> Also just HIPAA being in the mix adds non trivial complexities
Yep, and WUSTL - like most Universities - is a major medical network in it's region. Ime, the bulk of the costs that arose from Higher Ed contracts I dealt with were due to the fact that most Higher Ed institutions were also medical networks.
But the issue is, medical PHI is important, and outages can lead to liability and potentially patient risk.
> At the time the industry wisdom was that basically 80% of CRM projects fail to return value. And the customers knew that plainly, but the alternative was trying to keep some COBOL era system limping along. So even though they knew they were likely going to burn a huge pile of money, it felt like a necessity
Pretty much, because the TCO for a Cobol system limping along would eventually become unsustainable - especially if you had dozens of BUs with their own internal data practices.

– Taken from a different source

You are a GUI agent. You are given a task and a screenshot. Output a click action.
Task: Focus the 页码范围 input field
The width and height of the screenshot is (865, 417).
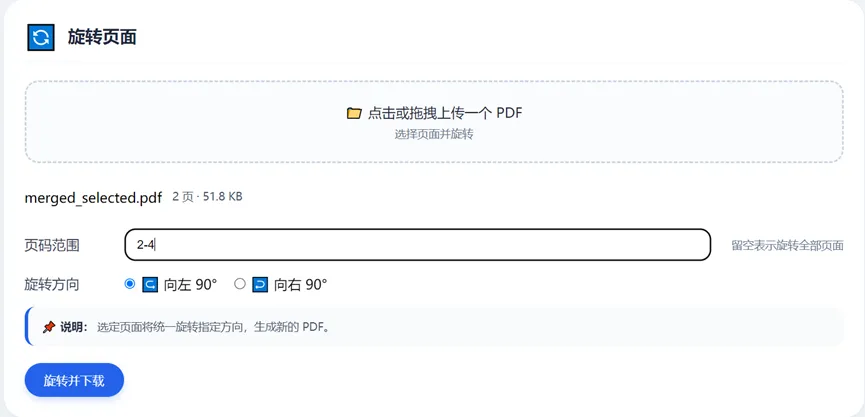click(x=417, y=244)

What the hell PHI / EHR work is Workday doing?
The answer should be "none".
Yeah, I had an unexpected insight into all this as growing up, my best friend's dad was a COBOL programmer for Metlife insurance.
The upside of those old mainframe centric systems is they do have impressive reliability. But you increasingly become dependent on just a handful of old souls like my friend's dad that are the only people who understand it in sufficient detail to try to update it.
My friend's dad had good job security but it seemed pretty demoralizing otherwise.